Нора встала чуть поодаль, чтобы осмотреть свою работу. Все тарелки были на месте, а сервант выглядел почти так, как до того, как Куилл разгромил коттедж, ища рисунок Лугнабронского ожерелья. Именно так они его называли, и оно благополучно перекочевало в руки Найалла Доусона и его коллег-хранителей Национального музея. Газеты называли его находкой столетия, телевизионные репортеры взволнованно описывали это новое впечатляющее добавление к материальному наследию Ирландии. Как только его осмотрят, проанализируют и подтвердят подлинность, оно, несомненно, отправится на выставку Национального музея. Нора невольно представила себе школьников, которых так презрительно предвидел Куилл и которые будут маршировать мимо ожерелья, скучая и толкая друг друга, понятия не имея о его древней мощи и недавней кровавой истории.
Ей внезапно пришло в голову, что Куилл разрушил куда больше, чем требовалось для поиска рисунка. Он знал, что рисунок был в книге, ему надо было только найти книгу и взять ее. Но он сделал куда больше: расколошматил всю посуду и бутылки с вином, перевернул мебель, свалил в беспорядке книги из книжных шкафов, что стояли в ряд по стенам. Комната была наполнена свидетельствами смертельной злости и ненависти, которых она не замечала в то, надо признаться, короткое время. Что она провела с ним. Презрение, да, раздражение, снисходительное отношение, но ничего подобного этому. Было слишком поздно выяснять сейчас, что вызвало эту ярость. Никто никогда не узнает этого наверняка.
Нора, засучив рукава, взялась за фотографии, что были свалены на полу. Сначала она только собрала их и свалила обратно в коробку, но теперь села, чтобы заново их упорядочить. У нее у самой была коробка вроде этой, с фотографиями, которые не влезали ни в один альбом, странного размера, или случайными снимками событий, которые никто не помнил.
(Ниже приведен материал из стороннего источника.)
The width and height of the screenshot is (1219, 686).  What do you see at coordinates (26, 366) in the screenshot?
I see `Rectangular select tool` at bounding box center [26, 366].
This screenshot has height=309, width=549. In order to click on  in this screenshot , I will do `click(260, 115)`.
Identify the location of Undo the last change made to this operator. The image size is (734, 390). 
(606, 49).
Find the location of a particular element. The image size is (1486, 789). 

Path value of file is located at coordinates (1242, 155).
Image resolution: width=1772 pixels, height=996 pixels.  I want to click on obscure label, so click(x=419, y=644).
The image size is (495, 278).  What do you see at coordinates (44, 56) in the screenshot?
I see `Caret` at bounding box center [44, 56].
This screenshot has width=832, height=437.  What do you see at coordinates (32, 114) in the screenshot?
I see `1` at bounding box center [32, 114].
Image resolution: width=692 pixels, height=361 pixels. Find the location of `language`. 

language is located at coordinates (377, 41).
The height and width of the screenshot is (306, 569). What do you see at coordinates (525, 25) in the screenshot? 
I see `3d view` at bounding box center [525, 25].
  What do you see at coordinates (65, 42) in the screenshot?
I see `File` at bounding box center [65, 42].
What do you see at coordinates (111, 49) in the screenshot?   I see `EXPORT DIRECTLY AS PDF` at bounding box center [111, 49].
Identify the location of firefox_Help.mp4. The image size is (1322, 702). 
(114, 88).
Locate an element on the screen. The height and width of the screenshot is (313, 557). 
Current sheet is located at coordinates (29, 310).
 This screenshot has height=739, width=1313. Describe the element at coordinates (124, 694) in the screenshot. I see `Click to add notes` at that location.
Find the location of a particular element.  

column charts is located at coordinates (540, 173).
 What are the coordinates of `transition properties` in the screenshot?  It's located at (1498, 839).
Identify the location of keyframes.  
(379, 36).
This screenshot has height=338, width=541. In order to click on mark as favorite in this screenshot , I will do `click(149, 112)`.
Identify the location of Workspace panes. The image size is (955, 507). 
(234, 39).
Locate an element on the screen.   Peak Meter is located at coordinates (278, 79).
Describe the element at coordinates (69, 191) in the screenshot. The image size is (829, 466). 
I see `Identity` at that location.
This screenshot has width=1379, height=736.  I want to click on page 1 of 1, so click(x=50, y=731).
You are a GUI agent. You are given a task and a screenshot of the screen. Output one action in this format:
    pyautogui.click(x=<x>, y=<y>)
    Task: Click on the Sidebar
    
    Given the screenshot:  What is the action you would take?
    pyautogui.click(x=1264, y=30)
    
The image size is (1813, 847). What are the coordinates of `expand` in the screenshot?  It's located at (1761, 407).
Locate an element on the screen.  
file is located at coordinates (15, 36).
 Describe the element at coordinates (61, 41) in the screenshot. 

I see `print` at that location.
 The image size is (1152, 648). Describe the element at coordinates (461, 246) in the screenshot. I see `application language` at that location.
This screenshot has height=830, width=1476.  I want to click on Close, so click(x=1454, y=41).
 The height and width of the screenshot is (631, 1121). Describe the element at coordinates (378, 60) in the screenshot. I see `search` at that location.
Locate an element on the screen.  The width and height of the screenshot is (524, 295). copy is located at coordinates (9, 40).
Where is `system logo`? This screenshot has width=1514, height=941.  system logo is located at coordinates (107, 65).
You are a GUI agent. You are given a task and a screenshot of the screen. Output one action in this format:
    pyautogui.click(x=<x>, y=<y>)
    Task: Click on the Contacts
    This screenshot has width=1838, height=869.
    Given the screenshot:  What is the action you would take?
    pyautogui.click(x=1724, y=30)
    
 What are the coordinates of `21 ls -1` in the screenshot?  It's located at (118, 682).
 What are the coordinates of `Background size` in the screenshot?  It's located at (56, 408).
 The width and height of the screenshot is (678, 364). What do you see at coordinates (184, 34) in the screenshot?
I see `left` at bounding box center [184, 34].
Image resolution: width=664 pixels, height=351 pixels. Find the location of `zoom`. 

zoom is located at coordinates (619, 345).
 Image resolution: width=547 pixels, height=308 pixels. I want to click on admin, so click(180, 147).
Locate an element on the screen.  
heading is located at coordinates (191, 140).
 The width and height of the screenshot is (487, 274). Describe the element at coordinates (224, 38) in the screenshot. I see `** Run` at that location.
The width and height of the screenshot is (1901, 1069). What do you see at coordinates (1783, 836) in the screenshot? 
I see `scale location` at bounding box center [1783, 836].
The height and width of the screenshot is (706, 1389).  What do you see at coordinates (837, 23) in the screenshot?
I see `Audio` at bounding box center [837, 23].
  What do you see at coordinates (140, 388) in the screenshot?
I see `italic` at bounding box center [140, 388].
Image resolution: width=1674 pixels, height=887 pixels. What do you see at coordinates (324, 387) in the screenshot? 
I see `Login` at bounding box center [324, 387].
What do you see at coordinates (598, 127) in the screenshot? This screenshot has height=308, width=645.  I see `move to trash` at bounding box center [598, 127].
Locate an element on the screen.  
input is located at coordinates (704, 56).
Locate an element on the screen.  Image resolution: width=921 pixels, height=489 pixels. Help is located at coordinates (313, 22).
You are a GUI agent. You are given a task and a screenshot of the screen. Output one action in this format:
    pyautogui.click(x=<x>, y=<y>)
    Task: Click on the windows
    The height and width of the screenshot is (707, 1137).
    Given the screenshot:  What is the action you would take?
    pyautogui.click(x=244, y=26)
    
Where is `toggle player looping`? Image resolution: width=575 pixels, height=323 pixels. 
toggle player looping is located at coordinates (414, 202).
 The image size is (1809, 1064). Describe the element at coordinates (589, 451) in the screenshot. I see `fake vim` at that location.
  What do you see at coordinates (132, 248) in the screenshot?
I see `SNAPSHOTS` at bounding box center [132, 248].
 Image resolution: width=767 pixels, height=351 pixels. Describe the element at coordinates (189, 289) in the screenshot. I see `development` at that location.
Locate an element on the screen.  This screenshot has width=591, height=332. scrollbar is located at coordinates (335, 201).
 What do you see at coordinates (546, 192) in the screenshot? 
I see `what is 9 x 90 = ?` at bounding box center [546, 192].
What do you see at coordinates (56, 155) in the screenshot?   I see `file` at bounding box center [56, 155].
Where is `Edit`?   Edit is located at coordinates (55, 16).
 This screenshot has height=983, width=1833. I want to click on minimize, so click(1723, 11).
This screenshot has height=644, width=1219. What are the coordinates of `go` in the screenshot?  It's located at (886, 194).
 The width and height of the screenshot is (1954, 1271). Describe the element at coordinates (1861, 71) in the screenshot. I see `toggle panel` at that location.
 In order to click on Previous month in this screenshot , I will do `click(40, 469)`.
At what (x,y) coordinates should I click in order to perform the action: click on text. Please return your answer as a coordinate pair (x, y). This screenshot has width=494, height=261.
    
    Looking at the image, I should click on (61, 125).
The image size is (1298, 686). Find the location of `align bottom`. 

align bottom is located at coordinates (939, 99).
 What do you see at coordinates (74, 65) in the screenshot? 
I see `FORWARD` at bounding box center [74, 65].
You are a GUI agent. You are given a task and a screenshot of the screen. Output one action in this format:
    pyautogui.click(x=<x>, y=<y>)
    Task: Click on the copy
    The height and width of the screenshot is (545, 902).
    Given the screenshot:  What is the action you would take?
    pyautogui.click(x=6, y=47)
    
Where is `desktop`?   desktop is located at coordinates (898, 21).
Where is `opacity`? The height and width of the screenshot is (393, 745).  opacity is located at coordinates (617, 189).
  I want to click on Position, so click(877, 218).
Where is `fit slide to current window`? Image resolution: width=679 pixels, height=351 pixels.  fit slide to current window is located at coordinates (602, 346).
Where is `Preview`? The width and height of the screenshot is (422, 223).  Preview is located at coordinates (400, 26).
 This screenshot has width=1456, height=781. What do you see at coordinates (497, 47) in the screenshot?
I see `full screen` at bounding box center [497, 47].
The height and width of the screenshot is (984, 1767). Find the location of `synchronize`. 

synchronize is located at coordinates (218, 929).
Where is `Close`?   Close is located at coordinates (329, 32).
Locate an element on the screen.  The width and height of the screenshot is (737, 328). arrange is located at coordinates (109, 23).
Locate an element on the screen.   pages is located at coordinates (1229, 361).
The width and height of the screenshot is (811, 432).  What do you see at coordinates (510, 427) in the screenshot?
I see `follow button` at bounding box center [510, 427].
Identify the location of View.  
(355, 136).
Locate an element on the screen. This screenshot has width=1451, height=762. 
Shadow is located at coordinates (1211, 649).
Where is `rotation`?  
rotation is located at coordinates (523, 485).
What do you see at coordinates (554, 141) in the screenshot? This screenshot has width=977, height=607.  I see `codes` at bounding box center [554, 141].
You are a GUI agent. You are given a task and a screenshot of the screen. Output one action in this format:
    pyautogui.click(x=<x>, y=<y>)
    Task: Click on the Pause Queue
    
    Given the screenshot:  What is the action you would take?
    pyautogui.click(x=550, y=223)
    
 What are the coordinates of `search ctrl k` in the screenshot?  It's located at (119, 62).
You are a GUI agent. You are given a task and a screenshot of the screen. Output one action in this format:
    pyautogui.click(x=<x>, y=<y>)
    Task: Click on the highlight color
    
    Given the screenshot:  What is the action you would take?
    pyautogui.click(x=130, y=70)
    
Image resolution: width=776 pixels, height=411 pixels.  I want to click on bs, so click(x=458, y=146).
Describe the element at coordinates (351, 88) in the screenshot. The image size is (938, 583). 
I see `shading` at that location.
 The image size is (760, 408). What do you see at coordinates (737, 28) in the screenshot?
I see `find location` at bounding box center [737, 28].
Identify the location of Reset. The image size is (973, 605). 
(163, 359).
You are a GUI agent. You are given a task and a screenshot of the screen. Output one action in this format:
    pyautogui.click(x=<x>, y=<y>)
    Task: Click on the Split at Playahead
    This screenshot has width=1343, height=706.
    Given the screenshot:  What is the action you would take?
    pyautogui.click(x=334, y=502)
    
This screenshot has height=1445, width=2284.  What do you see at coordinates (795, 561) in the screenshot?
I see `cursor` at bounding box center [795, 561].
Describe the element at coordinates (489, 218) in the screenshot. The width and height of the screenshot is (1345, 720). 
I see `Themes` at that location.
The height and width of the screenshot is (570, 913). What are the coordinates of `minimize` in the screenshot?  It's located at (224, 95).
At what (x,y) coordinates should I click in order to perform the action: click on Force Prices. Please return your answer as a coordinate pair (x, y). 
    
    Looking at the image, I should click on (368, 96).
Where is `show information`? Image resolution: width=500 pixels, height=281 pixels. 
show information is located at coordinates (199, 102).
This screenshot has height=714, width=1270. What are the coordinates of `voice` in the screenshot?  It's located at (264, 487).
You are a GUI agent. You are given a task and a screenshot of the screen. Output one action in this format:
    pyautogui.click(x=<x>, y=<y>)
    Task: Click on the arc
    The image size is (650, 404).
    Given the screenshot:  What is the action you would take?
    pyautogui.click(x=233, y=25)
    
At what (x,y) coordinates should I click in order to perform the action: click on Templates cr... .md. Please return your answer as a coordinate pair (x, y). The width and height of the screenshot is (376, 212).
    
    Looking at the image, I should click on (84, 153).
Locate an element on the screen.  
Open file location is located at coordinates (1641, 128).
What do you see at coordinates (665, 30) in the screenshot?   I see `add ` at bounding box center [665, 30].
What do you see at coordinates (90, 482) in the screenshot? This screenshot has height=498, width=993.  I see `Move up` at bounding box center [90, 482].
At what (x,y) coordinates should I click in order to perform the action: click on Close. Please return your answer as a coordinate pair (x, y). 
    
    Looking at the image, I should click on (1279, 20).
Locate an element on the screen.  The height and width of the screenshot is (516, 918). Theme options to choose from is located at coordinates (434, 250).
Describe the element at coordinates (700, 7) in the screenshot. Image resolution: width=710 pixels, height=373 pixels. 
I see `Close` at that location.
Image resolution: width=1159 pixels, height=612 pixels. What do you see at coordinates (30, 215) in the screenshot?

Большинство из этих фотографий были Повреждены, скручены и покрыты ягодообразными винными пятнами. Их придется взять обратно к Эвелин, и пусть она сама решает, что делать с ними. Она начала разбирать старые черно-белые фотографии Гэбриела и Эвелин в молодости; снимки, сделанные на вечеринках, где все пили и курили; фото Гэбриела за работой на раскопках; копию снимка, который она видела в доме Кормака. они с Габриелем в канаве, гордо показывают свое открытие. Где-то в середине кучи было поблеклое цветное фото, смятое в комок. Она расправила складки и увидела выцветший снимок: Гэбриел и Эвелин МакКроссаны и Десмонд Куилл. В те дни их волосы были темнее, а лица без морщин. Судя по одежде, прическе мужчин и длинным бакам, Нора догадалась, что фото было сделано где-то в начале семидесятых.